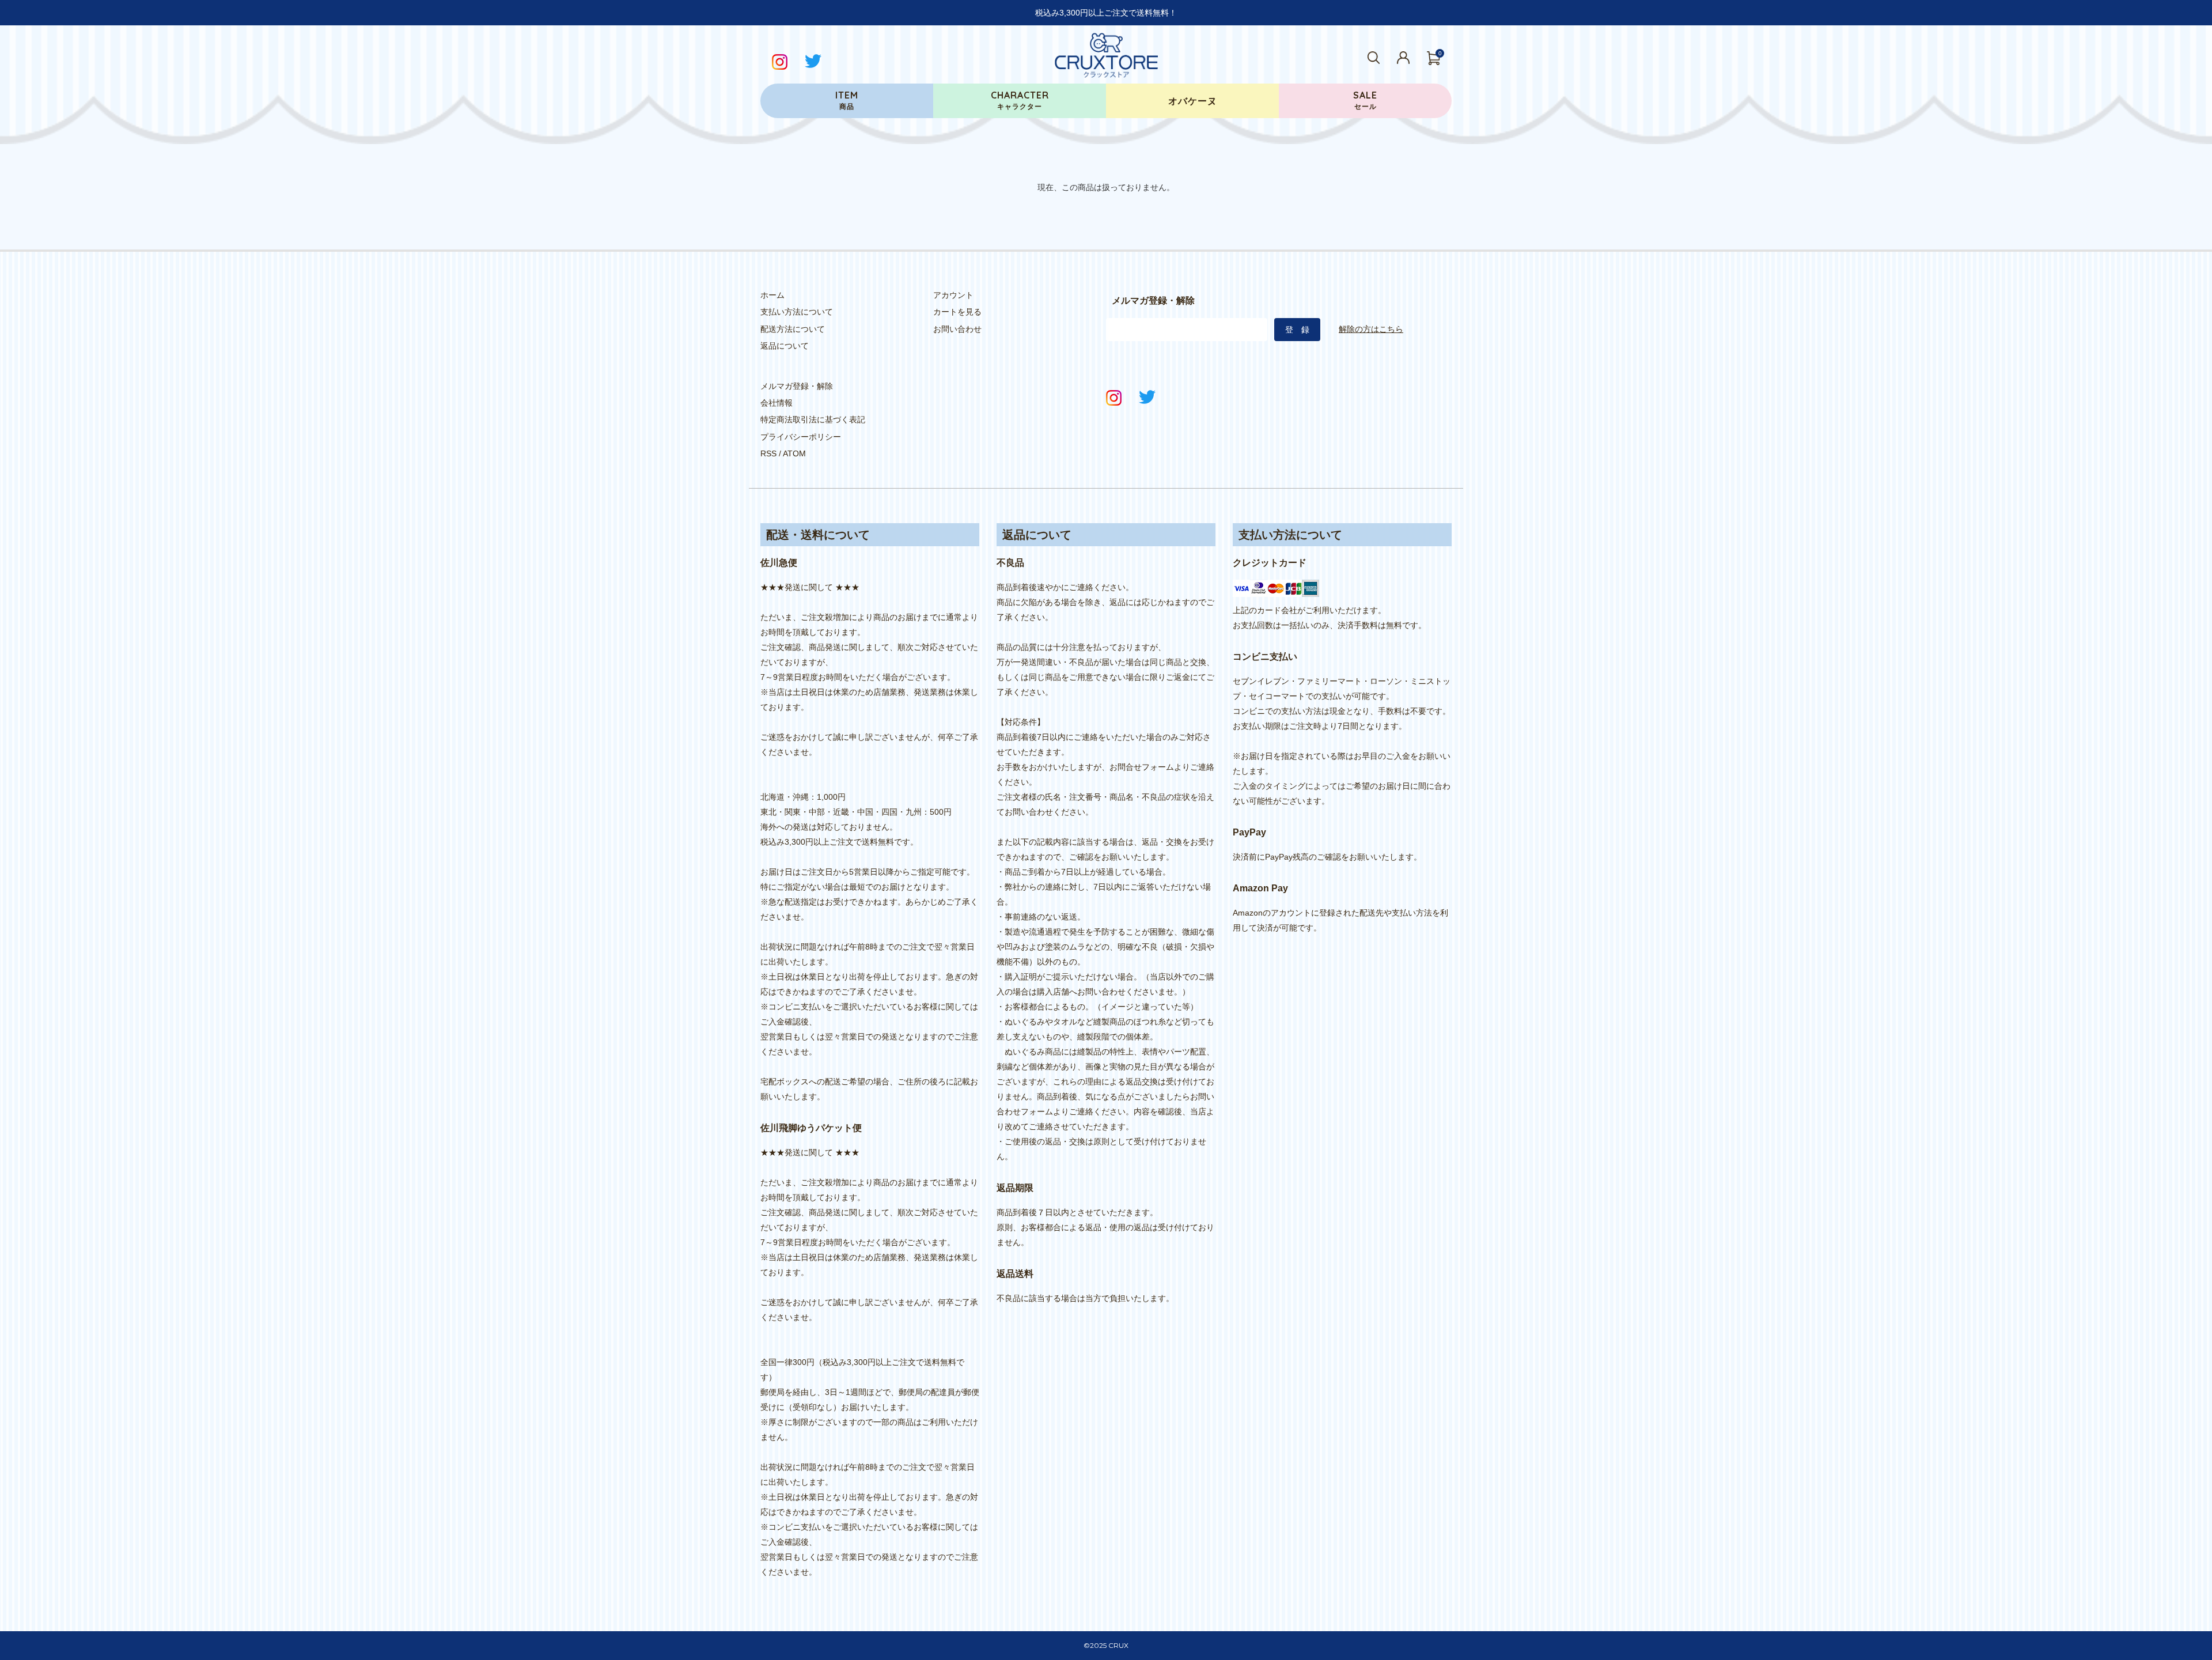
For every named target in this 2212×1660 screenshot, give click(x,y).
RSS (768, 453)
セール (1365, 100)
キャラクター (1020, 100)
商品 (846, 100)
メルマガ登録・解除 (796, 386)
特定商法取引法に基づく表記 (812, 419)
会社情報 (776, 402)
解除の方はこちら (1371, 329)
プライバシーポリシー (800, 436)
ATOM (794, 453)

### Exercise
Give the entries above again word for word, without the pictures.

### Solution for this exercise
For every named target in this 2212×1660 screenshot, give click(x,y).
RSS (768, 453)
セール (1365, 100)
キャラクター (1020, 100)
商品 (846, 100)
メルマガ登録・解除 (796, 386)
特定商法取引法に基づく表記 (812, 419)
会社情報 (776, 402)
解除の方はこちら (1371, 329)
プライバシーポリシー (800, 436)
ATOM (794, 453)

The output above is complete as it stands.